WHAT NEEDS TO BE DONE: Turn the records below into a Markdown table with the columns Row and Entry. Put each nonblank line in its own numbered row.

Items stored from a collection
......

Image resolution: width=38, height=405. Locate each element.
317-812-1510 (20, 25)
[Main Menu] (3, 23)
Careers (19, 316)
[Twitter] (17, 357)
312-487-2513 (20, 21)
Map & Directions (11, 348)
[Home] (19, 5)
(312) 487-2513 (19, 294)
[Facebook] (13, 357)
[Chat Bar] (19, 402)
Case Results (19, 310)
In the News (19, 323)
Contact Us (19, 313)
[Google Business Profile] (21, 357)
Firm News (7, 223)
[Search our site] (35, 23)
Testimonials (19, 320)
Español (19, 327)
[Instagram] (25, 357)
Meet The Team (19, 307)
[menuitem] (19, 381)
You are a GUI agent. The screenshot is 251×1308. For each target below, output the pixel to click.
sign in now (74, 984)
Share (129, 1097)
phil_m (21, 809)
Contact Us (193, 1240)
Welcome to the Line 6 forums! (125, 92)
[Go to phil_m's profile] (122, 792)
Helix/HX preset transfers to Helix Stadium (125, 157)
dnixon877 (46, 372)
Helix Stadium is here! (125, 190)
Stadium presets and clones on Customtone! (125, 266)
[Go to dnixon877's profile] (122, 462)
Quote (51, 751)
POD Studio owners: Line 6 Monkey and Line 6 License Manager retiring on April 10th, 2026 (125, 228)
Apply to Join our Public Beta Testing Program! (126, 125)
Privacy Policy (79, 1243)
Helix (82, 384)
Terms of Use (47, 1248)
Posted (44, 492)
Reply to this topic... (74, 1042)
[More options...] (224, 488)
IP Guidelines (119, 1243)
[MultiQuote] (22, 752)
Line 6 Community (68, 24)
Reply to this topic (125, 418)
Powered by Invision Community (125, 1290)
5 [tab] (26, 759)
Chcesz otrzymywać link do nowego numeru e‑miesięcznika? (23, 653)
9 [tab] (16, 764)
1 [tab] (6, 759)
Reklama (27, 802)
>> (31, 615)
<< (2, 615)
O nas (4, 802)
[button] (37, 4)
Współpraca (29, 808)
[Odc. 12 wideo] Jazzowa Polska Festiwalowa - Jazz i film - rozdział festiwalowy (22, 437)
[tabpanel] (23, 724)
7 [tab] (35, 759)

......

SOLUTION TO THIS EXERCISE:
| Row | Entry |
|---|---|
| 1 | Image resolution: width=38, height=405. Locate each element. |
| 2 | 317-812-1510 (20, 25) |
| 3 | [Main Menu] (3, 23) |
| 4 | Careers (19, 316) |
| 5 | [Twitter] (17, 357) |
| 6 | 312-487-2513 (20, 21) |
| 7 | Map & Directions (11, 348) |
| 8 | [Home] (19, 5) |
| 9 | (312) 487-2513 (19, 294) |
| 10 | [Facebook] (13, 357) |
| 11 | [Chat Bar] (19, 402) |
| 12 | Case Results (19, 310) |
| 13 | In the News (19, 323) |
| 14 | Contact Us (19, 313) |
| 15 | [Google Business Profile] (21, 357) |
| 16 | Firm News (7, 223) |
| 17 | [Search our site] (35, 23) |
| 18 | Testimonials (19, 320) |
| 19 | Español (19, 327) |
| 20 | [Instagram] (25, 357) |
| 21 | Meet The Team (19, 307) |
| 22 | [menuitem] (19, 381) |
| 23 | You are a GUI agent. The screenshot is 251×1308. For each target below, output the pixel to click. |
| 24 | sign in now (74, 984) |
| 25 | Share (129, 1097) |
| 26 | phil_m (21, 809) |
| 27 | Contact Us (193, 1240) |
| 28 | Welcome to the Line 6 forums! (125, 92) |
| 29 | [Go to phil_m's profile] (122, 792) |
| 30 | Helix/HX preset transfers to Helix Stadium (125, 157) |
| 31 | dnixon877 (46, 372) |
| 32 | Helix Stadium is here! (125, 190) |
| 33 | Stadium presets and clones on Customtone! (125, 266) |
| 34 | [Go to dnixon877's profile] (122, 462) |
| 35 | Quote (51, 751) |
| 36 | POD Studio owners: Line 6 Monkey and Line 6 License Manager retiring on April 10th, 2026 (125, 228) |
| 37 | Apply to Join our Public Beta Testing Program! (126, 125) |
| 38 | Privacy Policy (79, 1243) |
| 39 | Helix (82, 384) |
| 40 | Terms of Use (47, 1248) |
| 41 | Posted (44, 492) |
| 42 | Reply to this topic... (74, 1042) |
| 43 | [More options...] (224, 488) |
| 44 | IP Guidelines (119, 1243) |
| 45 | [MultiQuote] (22, 752) |
| 46 | Line 6 Community (68, 24) |
| 47 | Reply to this topic (125, 418) |
| 48 | Powered by Invision Community (125, 1290) |
| 49 | 5 [tab] (26, 759) |
| 50 | Chcesz otrzymywać link do nowego numeru e‑miesięcznika? (23, 653) |
| 51 | 9 [tab] (16, 764) |
| 52 | 1 [tab] (6, 759) |
| 53 | Reklama (27, 802) |
| 54 | >> (31, 615) |
| 55 | << (2, 615) |
| 56 | O nas (4, 802) |
| 57 | [button] (37, 4) |
| 58 | Współpraca (29, 808) |
| 59 | [Odc. 12 wideo] Jazzowa Polska Festiwalowa - Jazz i film - rozdział festiwalowy (22, 437) |
| 60 | [tabpanel] (23, 724) |
| 61 | 7 [tab] (35, 759) |